Four months later, CCTA program director Beth Rosas, Stauder and a handful of graduate student clinicians gathered in a room with a bunch of middle-school-age speech therapy clients. It was the beginning of a new kind of therapy.
“It’s like sneaking in the vegetables,” says Stauder, a practicing speech pathologist for nine years, who also has acted in community theater in the Baltimore area. With the help of Rosas, a drama and English teacher at Mt. Hebron High School in Ellicott City, the pair developed a 10-week program with weekly rehearsals lasting an hour and 15 minutes each.
“Rehearsals run like theater, but we are working on their individual speech goals,” says Stauder.

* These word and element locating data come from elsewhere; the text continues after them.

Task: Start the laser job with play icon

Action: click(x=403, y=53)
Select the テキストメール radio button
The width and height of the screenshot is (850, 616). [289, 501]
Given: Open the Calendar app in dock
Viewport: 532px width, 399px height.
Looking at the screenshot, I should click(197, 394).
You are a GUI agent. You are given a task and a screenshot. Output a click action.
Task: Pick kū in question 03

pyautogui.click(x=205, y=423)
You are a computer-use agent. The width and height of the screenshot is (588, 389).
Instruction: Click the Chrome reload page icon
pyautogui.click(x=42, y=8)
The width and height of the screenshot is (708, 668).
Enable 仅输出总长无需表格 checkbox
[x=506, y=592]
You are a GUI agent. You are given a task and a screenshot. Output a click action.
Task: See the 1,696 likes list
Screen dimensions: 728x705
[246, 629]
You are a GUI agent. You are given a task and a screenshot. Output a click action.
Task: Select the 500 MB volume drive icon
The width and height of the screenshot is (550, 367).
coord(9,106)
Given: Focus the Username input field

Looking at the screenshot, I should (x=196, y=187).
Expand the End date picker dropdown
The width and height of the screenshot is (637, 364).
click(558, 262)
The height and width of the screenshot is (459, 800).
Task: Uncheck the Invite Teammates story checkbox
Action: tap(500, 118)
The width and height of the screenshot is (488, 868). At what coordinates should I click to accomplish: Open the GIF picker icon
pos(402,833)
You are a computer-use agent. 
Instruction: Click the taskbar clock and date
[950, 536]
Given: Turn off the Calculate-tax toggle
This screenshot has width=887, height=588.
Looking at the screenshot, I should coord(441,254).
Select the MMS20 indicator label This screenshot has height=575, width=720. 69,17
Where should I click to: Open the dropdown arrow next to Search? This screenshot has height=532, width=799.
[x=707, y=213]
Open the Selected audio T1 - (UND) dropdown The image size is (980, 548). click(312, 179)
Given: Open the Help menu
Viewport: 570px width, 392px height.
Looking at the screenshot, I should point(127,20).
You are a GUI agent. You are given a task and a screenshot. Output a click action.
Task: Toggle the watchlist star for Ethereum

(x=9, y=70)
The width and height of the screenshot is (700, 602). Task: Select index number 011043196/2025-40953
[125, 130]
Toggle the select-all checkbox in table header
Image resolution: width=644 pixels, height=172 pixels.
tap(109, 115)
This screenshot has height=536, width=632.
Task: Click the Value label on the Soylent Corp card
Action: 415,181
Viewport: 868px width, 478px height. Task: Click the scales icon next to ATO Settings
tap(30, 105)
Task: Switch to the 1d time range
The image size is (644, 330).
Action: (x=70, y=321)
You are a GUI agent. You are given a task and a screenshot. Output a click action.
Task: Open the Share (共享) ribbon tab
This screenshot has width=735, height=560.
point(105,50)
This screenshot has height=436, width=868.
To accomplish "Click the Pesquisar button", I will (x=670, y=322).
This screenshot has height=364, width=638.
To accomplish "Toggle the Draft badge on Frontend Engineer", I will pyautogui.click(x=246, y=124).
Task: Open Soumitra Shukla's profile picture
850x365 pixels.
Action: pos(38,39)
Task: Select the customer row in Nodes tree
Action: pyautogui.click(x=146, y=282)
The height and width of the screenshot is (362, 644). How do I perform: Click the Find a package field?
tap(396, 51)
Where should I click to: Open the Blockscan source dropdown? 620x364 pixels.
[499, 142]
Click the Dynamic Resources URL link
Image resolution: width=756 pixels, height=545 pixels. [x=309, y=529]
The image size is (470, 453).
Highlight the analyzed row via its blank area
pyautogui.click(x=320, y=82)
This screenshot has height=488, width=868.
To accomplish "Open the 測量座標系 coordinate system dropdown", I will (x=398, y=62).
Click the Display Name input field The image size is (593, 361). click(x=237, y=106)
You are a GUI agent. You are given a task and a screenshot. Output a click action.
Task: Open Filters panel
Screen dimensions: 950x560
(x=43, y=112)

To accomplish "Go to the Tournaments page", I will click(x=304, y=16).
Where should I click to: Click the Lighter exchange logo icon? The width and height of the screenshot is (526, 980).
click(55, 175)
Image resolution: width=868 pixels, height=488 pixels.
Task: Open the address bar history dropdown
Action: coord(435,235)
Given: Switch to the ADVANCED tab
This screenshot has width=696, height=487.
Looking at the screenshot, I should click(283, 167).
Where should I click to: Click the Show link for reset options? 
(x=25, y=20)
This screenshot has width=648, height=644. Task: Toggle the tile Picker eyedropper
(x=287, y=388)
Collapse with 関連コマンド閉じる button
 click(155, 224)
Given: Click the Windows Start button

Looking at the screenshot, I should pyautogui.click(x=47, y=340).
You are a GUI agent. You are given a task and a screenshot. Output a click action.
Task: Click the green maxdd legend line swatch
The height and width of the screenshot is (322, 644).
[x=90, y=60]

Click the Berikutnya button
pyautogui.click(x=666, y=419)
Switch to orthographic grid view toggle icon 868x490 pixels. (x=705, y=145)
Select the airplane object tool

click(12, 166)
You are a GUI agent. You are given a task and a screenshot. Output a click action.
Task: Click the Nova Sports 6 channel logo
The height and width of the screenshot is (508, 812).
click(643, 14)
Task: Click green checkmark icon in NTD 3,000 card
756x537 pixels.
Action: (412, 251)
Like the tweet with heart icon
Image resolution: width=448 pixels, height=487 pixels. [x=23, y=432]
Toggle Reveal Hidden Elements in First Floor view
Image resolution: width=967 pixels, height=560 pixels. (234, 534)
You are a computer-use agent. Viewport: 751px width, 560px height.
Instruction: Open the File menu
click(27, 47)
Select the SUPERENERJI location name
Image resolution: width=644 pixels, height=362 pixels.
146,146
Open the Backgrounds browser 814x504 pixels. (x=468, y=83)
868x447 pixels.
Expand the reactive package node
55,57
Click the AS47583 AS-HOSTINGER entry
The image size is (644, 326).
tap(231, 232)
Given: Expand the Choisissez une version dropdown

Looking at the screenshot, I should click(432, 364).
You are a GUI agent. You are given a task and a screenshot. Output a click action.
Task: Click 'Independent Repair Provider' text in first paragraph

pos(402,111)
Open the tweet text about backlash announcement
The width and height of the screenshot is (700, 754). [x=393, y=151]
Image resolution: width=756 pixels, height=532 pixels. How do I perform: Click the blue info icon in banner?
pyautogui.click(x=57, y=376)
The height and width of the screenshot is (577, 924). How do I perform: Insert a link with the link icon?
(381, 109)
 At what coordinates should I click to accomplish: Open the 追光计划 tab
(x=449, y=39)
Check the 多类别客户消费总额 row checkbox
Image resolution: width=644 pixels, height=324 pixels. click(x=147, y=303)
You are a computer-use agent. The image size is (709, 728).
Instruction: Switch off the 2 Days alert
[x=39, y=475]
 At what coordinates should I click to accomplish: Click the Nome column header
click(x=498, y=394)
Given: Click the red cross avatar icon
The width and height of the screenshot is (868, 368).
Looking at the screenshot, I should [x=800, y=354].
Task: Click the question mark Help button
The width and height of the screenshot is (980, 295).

Goals include using the face to express emotion, how to read facial expressions and body language in others, and how to use tone of voice to convey feelings.
Rosas uses theater games like pantomime and role-playing tailored to the kids’ goals. “We work on projection, memorization, choreography patterns and teamwork,” she says.
The Expanding Horizons cast and crew have staged shortened versions of musicals such as “Free to Be, You and Me,” “High School Musical” and “The Wizard of Oz,” which the students performed last year to a full house at Toby’s Dinner Theatre in Columbia.
For the spring 2011 session, Rosas decided to try something new. She asked the students what their favorite songs were and wrote a musical around them. That meant stitching together a narrative with songs like “There’s No Business like Show Business,” “It’s a Hard Knock Life,” from “Annie,” “Castle on a Cloud” from “Les Miserables” and “Little Shop of Horrors.”
Erin McLaughlin, 13, from Laurel, has been coming to Loyola for speech therapy since she was 2 years old and also joined Expanding Horizons from its start.
“She’s always loved music. That’s why this is a perfect fit,” says her father, Mike McLaughlin.
As she’s become a teenager, her parents struggle with getting their daughter to follow directions, unsure at times whether it’s her Down syndrome or her age that is the culprit. But that’s improving since Erin started the program. “Plus, she is learning to communicate better,” McLaughlin says of one of his goals for his daughter. “I hope she’ll be a self-advocate one day. That’s what we’re working toward.”